──────── Extracted data ────────

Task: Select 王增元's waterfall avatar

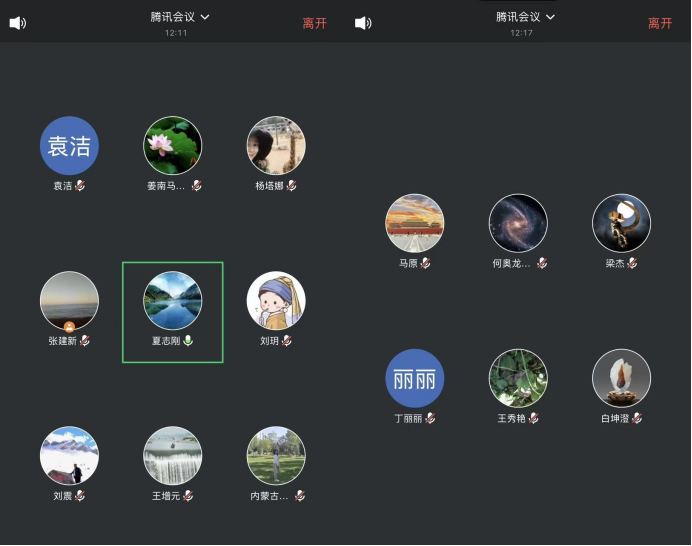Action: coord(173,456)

────────
──────── Extracted data ────────

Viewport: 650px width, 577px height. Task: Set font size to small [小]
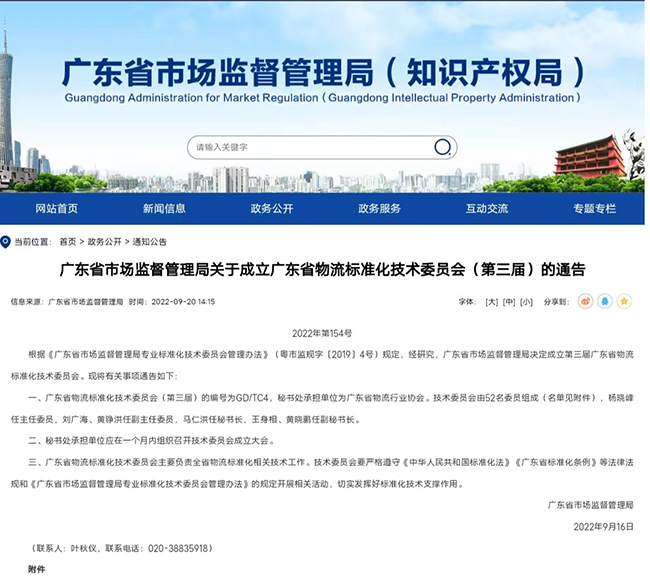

────────
──────── Extracted data ────────

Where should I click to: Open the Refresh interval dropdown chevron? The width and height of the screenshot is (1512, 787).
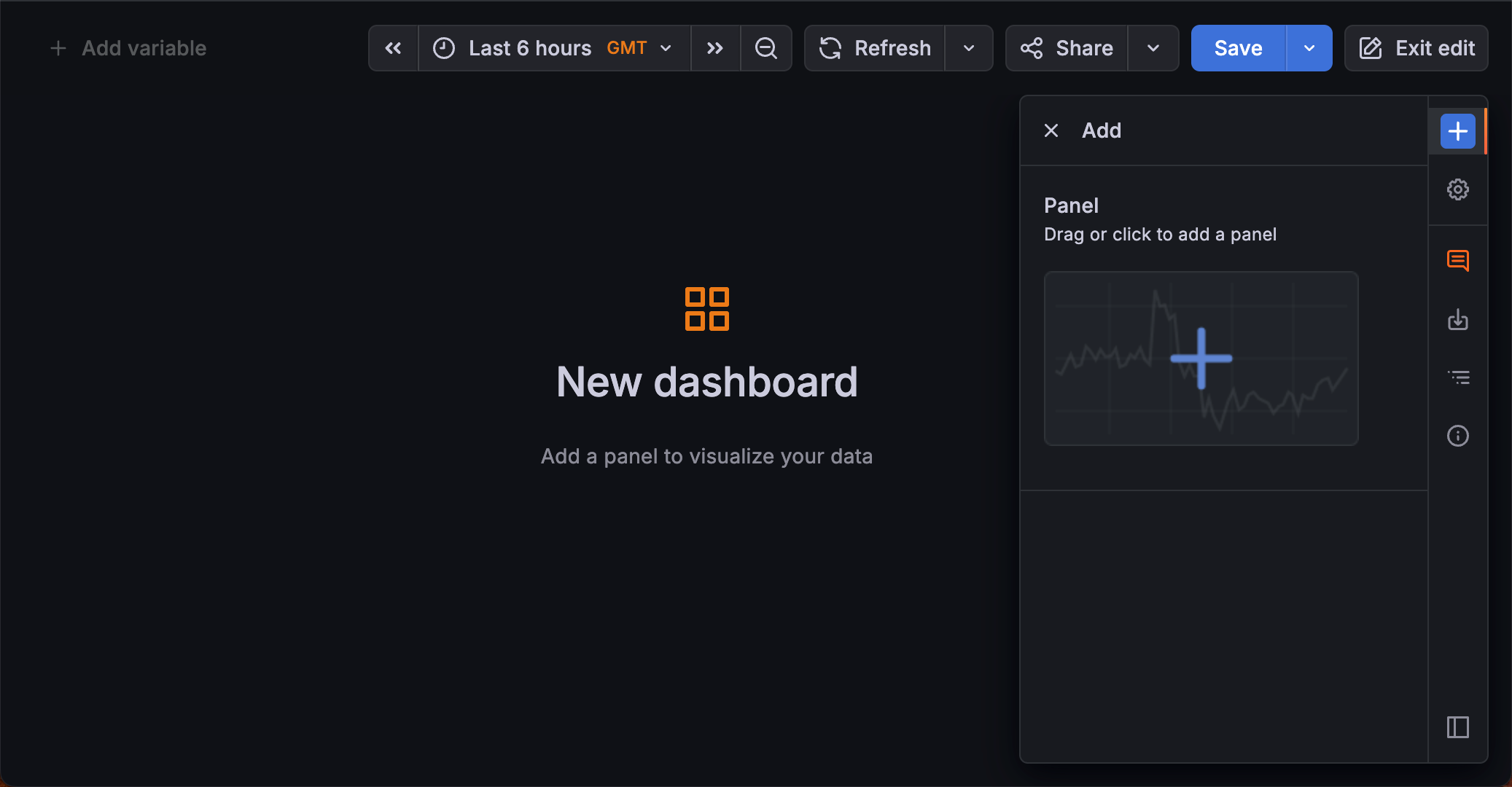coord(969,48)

────────

Problem statement: Return each line of the data above that contains the word "Task", copied in full.

Result:
Task: Select 王增元's waterfall avatar
Viewport: 650px width, 577px height. Task: Set font size to small [小]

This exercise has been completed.